Collected data entries
## Begin

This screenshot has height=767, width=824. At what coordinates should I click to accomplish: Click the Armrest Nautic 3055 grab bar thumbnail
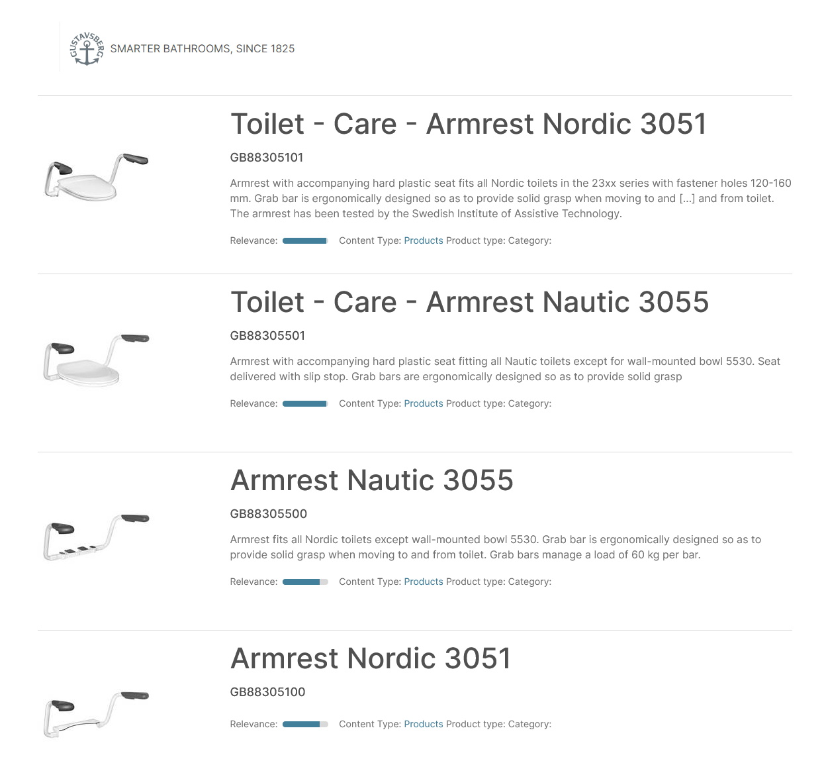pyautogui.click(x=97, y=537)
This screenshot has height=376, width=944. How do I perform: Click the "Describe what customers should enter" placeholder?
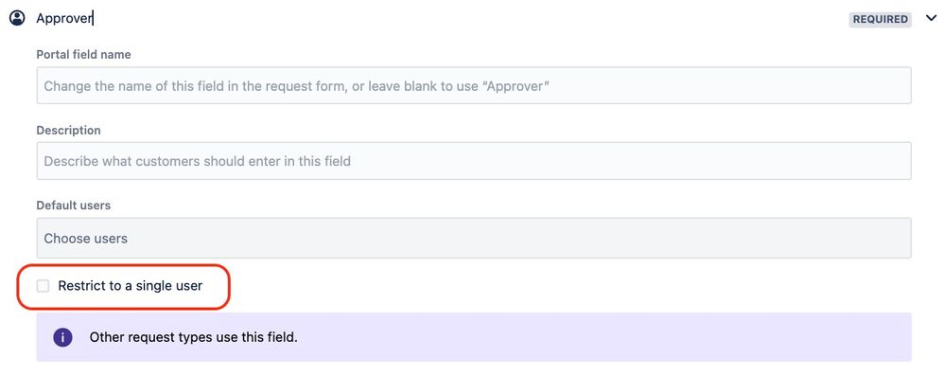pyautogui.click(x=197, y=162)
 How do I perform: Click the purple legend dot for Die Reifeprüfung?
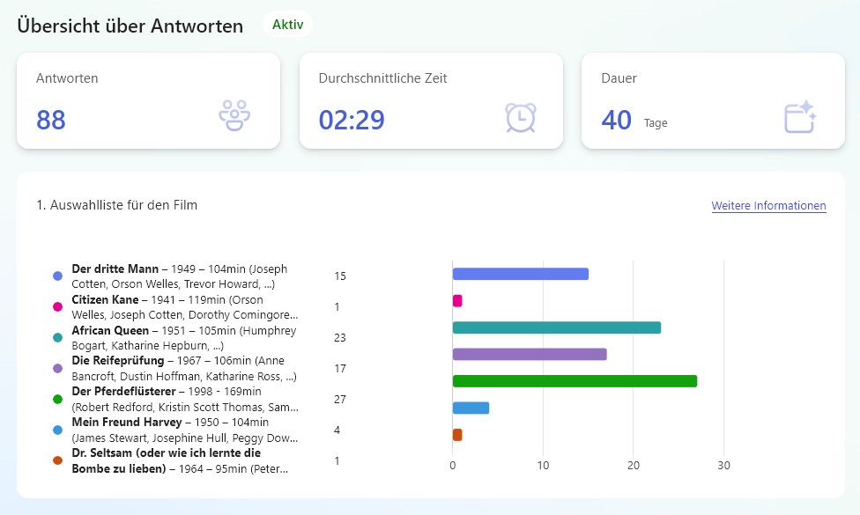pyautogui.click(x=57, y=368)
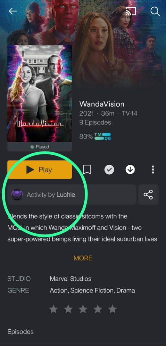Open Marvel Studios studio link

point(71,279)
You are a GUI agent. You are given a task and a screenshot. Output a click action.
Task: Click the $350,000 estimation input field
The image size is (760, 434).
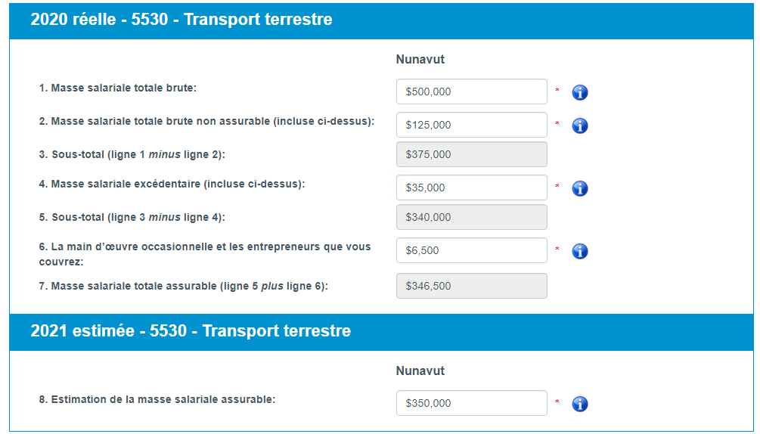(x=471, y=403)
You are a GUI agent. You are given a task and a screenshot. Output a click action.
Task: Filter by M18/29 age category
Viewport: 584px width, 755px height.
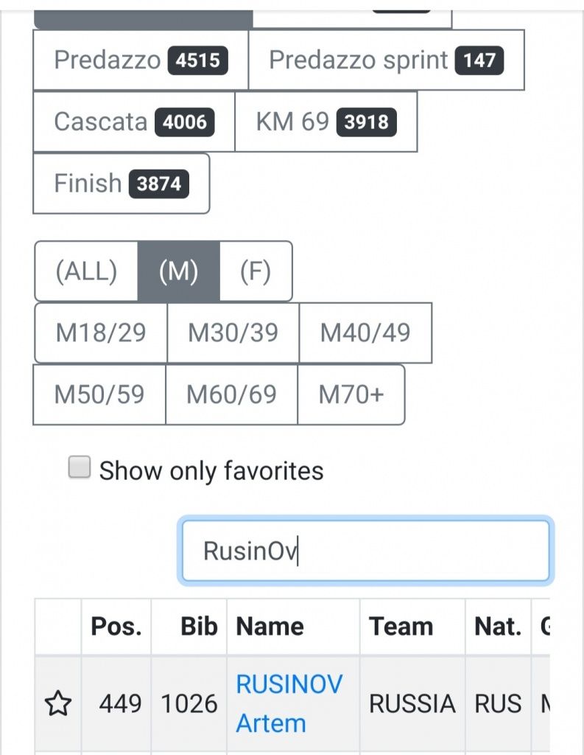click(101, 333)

## End

> **TASK**: Starting with the line containing "How do I perform: Click the purple" and going on through the end of the entries, rewrite those lines with "GUI agent" changed to "interface agent" and everything else kept the same. Can you leave the pictures out of your answer?

> **SOLVED EXERCISE**:
 How do I perform: Click the purple legend dot for Die Reifeprüfung?
pyautogui.click(x=57, y=368)
Open Marvel Studios studio link

point(71,279)
You are a interface agent. You are given a task and a screenshot. Output a click action.
Task: Click the $350,000 estimation input field
The image size is (760, 434).
(x=471, y=403)
You are a interface agent. You are given a task and a screenshot. Output a click action.
Task: Filter by M18/29 age category
Viewport: 584px width, 755px height.
click(101, 333)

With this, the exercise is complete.